Il percorso, straordinariamente ricco, conduce il visitatore attraverso sei sezioni dedicate ai vari momenti pittorici dell’artista. Dagli anni della formazione in Russia, la sua patria, al primo soggiorno in Francia, al rientro in Russia, all’ esilio in Francia e successivamente in America, al rientro in Costa Azzurra, luogo congeniale all’arte con la sua atmosfera accattivante.

L’attività pittorica di Marc Chagall (1887-1985), uno dei maggiori artisti del XX secolo, non è circoscrivibile ad un movimento preciso.  Quella di Chagall è una grandezza che lo rese capace di fare propri gli spunti che gli venivano da cubismo, simbolismo e fauvismo, sintetizzati secondo la sua personalissima creatività,  un po’ fantastica, un po’ onirica. Il suo è un mondo poetico, dove sogno e poesia si mescolano a culture diverse, la cultura russa-ebraica e la cultura francese.

Già nelle sue prime opere giunge ad una consapevolezza cromatica e poetica unica e personalissima, dove il sogno si addolcisce nell’ingenuità infantile e fiabesca, tanto cara alla tradizione russa di cui era imbevuto, ma nelle opere successive entrano con prepotenza le luci e i colori solari del sud della Francia.
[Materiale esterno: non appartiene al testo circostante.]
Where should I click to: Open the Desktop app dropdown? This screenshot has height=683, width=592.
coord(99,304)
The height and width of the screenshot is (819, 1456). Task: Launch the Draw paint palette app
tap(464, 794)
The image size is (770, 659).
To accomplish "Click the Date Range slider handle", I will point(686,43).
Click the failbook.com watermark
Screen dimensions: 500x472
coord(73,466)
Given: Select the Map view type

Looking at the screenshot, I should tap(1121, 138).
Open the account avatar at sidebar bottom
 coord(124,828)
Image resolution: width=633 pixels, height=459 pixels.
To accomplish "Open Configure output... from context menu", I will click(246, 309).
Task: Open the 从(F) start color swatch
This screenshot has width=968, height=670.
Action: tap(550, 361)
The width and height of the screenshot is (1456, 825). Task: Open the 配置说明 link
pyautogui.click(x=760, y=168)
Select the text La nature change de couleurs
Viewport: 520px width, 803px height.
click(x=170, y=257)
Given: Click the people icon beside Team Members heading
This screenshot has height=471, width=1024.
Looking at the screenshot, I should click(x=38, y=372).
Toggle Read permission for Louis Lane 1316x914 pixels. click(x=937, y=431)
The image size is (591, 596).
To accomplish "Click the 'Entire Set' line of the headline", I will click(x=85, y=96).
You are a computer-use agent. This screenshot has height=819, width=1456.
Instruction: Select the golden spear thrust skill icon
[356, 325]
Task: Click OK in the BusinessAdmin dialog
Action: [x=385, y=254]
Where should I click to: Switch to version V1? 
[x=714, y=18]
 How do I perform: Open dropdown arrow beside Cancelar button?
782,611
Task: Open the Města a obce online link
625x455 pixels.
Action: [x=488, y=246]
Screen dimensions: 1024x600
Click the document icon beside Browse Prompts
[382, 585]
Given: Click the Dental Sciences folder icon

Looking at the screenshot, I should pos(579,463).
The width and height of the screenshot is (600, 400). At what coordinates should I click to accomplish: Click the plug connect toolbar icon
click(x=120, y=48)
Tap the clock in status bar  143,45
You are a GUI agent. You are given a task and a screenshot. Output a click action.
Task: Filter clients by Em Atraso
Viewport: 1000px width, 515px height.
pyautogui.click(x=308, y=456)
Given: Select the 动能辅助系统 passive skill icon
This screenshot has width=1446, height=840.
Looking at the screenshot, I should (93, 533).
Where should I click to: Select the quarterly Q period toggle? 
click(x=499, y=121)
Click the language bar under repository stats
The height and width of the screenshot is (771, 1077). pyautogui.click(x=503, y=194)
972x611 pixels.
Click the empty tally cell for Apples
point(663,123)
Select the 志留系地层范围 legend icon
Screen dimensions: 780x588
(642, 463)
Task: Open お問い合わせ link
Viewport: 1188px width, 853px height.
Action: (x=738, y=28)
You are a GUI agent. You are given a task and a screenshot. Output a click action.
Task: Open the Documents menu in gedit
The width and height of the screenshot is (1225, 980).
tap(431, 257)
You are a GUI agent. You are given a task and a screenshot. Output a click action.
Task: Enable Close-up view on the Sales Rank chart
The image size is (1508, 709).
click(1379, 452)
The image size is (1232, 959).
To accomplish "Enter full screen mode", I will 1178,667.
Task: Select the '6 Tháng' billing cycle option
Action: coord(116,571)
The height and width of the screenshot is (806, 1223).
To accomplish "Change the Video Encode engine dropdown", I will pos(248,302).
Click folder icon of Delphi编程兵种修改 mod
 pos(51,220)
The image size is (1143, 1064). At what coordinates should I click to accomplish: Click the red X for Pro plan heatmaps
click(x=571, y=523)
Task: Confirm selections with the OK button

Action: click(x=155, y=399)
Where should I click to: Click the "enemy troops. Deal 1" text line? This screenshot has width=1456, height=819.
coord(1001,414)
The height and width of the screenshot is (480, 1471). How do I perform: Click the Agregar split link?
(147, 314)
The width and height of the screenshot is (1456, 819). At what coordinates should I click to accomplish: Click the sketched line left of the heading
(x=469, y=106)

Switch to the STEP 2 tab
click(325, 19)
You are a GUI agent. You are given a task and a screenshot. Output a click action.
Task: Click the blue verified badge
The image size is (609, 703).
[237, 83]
In Chagall non esistono proporzioni, prospettiva, anatomia, costruzione dello spazio, esse non hanno valore in sé, sono solo funzionali al colore. Nel mondo di Chagall non c’è nulla di reale, tutto è poesia e sogno, perchè solo nei sogni si può volare sui tetti di Parigi  o baciare in volo l’adorata moglie Bella nell’anniversario di matrimonio.

La mostra comprende tutto l’arco della vita dell’artista e dà rilievo alla sua profondità filosofica ed  alla  capacità di unire insieme culture differenti, ma dalla vastità dei temi trattati emerge anche la figura di un artista attento alle vicende storiche del suo tempo.